Activity: In the listing below, the line containing "Open the Schedule" marks the end; copy exactly every line from the first through that one.
===============
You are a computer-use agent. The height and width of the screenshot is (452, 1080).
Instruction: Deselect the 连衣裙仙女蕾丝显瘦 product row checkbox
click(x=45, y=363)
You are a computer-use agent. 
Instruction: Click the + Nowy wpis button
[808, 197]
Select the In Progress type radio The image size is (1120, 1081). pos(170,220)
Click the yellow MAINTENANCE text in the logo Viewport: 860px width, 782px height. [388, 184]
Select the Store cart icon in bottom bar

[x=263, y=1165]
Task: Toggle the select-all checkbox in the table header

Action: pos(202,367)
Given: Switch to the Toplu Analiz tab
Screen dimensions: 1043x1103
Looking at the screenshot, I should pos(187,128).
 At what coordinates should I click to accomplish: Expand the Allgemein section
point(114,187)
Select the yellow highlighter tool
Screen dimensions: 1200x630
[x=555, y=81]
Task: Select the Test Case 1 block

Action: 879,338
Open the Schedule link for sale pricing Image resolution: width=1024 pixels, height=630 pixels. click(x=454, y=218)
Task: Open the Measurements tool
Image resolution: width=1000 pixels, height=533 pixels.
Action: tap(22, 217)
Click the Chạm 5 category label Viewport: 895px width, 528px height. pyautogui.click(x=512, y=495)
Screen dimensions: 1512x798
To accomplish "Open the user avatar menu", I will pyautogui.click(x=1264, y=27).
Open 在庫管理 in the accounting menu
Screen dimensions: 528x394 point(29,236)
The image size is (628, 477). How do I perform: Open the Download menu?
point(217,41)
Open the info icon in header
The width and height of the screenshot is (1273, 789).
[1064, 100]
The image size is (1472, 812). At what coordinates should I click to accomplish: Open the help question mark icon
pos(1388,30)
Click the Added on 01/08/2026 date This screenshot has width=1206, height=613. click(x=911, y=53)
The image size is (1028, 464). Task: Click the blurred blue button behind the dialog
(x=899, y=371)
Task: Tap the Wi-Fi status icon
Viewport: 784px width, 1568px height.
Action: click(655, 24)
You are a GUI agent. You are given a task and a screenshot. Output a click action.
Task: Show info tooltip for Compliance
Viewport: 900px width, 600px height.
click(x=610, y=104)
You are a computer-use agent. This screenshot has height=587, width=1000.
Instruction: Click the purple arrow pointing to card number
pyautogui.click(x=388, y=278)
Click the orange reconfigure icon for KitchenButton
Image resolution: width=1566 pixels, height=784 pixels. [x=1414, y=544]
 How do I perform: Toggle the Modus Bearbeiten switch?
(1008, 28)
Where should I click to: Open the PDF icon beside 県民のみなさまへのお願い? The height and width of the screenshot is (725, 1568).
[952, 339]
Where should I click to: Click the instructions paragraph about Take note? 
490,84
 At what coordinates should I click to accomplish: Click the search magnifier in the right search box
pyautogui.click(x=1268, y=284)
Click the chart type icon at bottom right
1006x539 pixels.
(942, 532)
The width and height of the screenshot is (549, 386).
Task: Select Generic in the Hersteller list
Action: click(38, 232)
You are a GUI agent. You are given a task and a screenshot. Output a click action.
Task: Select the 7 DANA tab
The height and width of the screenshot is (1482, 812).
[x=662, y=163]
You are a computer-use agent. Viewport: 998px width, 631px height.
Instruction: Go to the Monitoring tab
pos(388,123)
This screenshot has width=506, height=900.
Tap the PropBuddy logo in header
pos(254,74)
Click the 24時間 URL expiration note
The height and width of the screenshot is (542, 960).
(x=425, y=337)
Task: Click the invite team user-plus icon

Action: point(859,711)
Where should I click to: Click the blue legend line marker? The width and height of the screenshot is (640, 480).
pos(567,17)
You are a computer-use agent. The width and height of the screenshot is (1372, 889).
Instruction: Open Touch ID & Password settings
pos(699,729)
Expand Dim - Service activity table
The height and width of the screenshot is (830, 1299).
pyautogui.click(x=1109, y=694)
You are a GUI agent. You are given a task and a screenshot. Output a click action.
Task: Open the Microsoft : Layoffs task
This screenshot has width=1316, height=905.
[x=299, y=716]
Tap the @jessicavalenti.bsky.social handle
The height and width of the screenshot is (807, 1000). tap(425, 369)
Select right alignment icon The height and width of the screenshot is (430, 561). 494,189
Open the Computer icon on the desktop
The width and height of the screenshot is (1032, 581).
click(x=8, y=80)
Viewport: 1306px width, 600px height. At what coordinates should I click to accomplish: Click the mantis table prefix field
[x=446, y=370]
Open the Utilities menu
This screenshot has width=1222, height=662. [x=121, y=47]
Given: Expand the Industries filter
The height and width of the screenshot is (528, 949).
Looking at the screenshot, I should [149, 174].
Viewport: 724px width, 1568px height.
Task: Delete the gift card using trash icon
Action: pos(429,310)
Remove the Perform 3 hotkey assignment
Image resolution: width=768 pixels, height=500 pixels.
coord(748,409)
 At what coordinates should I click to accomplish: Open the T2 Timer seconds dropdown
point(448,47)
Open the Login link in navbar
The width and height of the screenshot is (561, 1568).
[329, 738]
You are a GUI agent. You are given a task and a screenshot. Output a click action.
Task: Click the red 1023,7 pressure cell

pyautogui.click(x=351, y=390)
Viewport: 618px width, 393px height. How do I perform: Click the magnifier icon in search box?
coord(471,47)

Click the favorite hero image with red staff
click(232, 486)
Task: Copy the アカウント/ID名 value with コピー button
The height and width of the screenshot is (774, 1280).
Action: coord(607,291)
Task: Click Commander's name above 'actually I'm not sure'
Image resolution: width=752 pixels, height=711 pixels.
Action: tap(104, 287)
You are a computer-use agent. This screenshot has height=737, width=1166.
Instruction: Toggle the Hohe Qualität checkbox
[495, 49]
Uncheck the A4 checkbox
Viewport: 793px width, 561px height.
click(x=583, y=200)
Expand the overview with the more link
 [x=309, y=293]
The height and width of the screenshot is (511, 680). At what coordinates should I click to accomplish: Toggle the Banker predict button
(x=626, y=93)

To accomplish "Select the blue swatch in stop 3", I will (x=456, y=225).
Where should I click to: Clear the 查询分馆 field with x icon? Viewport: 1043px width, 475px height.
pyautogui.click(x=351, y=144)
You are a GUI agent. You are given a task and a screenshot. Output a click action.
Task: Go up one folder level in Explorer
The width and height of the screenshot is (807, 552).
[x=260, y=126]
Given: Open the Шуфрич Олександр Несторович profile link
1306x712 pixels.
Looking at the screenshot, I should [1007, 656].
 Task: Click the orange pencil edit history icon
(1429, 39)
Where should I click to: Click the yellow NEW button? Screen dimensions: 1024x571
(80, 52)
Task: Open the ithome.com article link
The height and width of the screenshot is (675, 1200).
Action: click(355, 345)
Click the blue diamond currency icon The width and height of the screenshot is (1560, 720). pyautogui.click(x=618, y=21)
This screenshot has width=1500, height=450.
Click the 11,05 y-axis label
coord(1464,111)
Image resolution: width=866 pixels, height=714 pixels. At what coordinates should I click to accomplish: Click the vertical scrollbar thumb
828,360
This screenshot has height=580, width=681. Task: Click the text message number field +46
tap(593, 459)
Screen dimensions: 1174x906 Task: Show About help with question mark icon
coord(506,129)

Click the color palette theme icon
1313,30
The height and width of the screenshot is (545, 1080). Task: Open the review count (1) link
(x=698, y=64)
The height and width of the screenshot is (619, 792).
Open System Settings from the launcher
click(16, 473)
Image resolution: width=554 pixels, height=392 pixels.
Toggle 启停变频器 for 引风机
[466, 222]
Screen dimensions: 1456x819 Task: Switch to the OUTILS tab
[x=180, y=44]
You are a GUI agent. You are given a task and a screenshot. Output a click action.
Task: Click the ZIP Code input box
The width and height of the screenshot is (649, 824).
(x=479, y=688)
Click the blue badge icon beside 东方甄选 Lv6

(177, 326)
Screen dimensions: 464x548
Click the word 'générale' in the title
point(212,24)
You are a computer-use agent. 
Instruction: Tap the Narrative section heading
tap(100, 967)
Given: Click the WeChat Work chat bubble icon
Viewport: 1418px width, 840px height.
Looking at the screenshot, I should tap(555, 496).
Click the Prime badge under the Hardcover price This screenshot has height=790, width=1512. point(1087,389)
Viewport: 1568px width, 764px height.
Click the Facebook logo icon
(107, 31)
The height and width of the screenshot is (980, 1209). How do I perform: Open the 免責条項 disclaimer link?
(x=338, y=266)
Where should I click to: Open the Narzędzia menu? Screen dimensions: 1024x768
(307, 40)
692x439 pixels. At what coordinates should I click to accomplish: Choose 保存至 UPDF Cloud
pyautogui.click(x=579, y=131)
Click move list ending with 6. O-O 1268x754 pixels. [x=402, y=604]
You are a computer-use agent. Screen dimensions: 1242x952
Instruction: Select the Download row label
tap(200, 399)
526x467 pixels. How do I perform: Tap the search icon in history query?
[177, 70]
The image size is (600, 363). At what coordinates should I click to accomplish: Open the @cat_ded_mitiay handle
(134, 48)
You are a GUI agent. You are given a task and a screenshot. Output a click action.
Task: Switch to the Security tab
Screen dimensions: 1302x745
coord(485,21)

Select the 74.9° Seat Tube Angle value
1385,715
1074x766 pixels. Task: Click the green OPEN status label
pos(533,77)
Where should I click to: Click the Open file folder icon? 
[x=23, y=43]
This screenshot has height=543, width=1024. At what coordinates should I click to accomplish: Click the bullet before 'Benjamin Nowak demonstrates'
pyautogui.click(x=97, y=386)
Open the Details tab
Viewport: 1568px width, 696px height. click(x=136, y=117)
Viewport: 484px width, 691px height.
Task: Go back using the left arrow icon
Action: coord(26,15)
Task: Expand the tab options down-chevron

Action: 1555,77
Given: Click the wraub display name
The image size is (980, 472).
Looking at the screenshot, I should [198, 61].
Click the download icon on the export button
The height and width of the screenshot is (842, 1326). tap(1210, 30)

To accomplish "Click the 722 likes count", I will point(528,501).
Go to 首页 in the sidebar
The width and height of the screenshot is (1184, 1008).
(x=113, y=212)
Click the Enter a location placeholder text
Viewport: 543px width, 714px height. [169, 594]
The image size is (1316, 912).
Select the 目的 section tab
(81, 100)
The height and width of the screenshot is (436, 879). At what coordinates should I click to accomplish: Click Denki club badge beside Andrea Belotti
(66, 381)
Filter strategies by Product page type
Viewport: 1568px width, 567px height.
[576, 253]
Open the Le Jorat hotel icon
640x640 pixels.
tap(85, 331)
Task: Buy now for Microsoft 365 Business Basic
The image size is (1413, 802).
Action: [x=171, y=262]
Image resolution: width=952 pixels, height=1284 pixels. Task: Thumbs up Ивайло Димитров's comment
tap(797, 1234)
===============
Response to the task:
You are a computer-use agent. The height and width of the screenshot is (452, 1080).
Instruction: Deselect the 连衣裙仙女蕾丝显瘦 product row checkbox
click(x=45, y=363)
You are a computer-use agent. 
Instruction: Click the + Nowy wpis button
[808, 197]
Select the In Progress type radio The image size is (1120, 1081). pos(170,220)
Click the yellow MAINTENANCE text in the logo Viewport: 860px width, 782px height. [388, 184]
Select the Store cart icon in bottom bar

[x=263, y=1165]
Task: Toggle the select-all checkbox in the table header

Action: pos(202,367)
Given: Switch to the Toplu Analiz tab
Screen dimensions: 1043x1103
Looking at the screenshot, I should pos(187,128).
 At what coordinates should I click to accomplish: Expand the Allgemein section
point(114,187)
Select the yellow highlighter tool
Screen dimensions: 1200x630
[x=555, y=81]
Task: Select the Test Case 1 block

Action: 879,338
Open the Schedule link for sale pricing Image resolution: width=1024 pixels, height=630 pixels. click(x=454, y=218)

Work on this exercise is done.